Great PMs don’t succeed by doing everything themselves, they succeed by building clarity and leverage across people with specialised strengths.
Yes, you should understand how each function works. You should be able to speak the language of design, empathise with engineering, and partner closely with marketing. That fluency is essential.
But fluency is not the same as expertise.
You are not the designer.
You are not the engineer.
You are not the data analyst.
You are the person holding the thread between all of them, ensuring each perspective is accounted for, prioritised, and directed toward the right problem.
That doesn’t mean you never jump in.
Sometimes you will write the copy, mock a flow, clean up a data query, or manage a release plan. Especially in early-stage teams, it’s part of the hustle. But the point isn’t to become a one-person task rabbit, it’s to help the team move forward, without becoming the team.
The real skill isn’t in wearing every hat, it’s knowing when to pass the right hat to the right person, and create an environment where everyone can operate in their zone of genius.
7. “A Product Manager Must Always Have the Answers”
There’s a quiet, unspoken pressure in product management that no one really talks about: the pressure to always have the answer. To be the person in the room who knows what the roadmap should say, what feature to prioritise, what trade-off to make, what to say to stakeholders, and where the product should go next.
The expectation is baked into the role, after all, you’re supposed to be the one “owning the product,” right?
But here’s the truth: product management isn’t about having the answers, it’s about finding them.
Some of the most valuable moments in my PM journey came from saying three words no one wants to say in a meeting:
“I don’t know yet.”
And then following it up with:
“…but I’ll find out.”
The best product managers aren’t walking encyclopaedias, they’re investigative thinkers. They know how to ask the right questions, pull the right data, consult the right team member, or test a risky assumption before turning it into gospel. They resist the urge to look decisive at the expense of being thoughtful.
Believing you always need to know puts you at risk of:
Overpromising in front of leadership.
Guessing instead of validating.
Creating false confidence among your team.
It also isolates you.
Because when you posture like you have all the answers, people stop bringing you ideas, corrections, and critical insights. And slowly, your product decisions start to drift further from reality.
So no, you don’t need to always have the answer.
You need to own the process that gets the team to the right one.
In Conclusion, Product management has a reputation for being many things: strategic, messy, empowering, ambiguous.
But one thing it shouldn’t be is misunderstood.
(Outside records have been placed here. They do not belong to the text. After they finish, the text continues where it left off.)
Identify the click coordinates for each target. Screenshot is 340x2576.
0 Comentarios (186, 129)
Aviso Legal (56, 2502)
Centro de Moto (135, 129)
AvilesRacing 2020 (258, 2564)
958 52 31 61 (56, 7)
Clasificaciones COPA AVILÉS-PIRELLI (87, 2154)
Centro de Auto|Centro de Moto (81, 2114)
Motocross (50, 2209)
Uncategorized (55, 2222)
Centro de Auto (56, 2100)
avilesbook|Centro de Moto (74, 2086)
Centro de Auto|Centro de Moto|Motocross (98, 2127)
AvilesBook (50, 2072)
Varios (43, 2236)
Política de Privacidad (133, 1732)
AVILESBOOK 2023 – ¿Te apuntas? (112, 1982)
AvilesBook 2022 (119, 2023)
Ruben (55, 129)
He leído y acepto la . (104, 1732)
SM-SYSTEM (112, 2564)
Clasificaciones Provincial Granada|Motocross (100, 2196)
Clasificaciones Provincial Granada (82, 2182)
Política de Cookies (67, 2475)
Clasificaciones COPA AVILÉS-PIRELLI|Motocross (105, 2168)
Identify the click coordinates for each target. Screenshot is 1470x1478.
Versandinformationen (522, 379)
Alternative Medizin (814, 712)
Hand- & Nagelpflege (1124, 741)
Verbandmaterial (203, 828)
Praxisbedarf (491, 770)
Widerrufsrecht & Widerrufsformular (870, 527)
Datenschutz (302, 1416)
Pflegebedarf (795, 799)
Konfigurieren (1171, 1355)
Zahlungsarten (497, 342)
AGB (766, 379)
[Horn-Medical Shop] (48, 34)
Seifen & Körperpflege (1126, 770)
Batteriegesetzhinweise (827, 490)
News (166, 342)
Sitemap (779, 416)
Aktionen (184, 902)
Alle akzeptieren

When we rely on assumptions instead of context, it becomes easy to misjudge the role: to expect control where there’s only influence, answers where there’s investigation, and certainty where there’s iteration.
For anyone stepping into product, or working alongside it, recognising these misconceptions is a chance to reset expectations and embrace what the role actually requires: clarity, curiosity, communication, and continuous learning.
I do hope this cleared up some (or even just one) of the doubts you might’ve had about the role.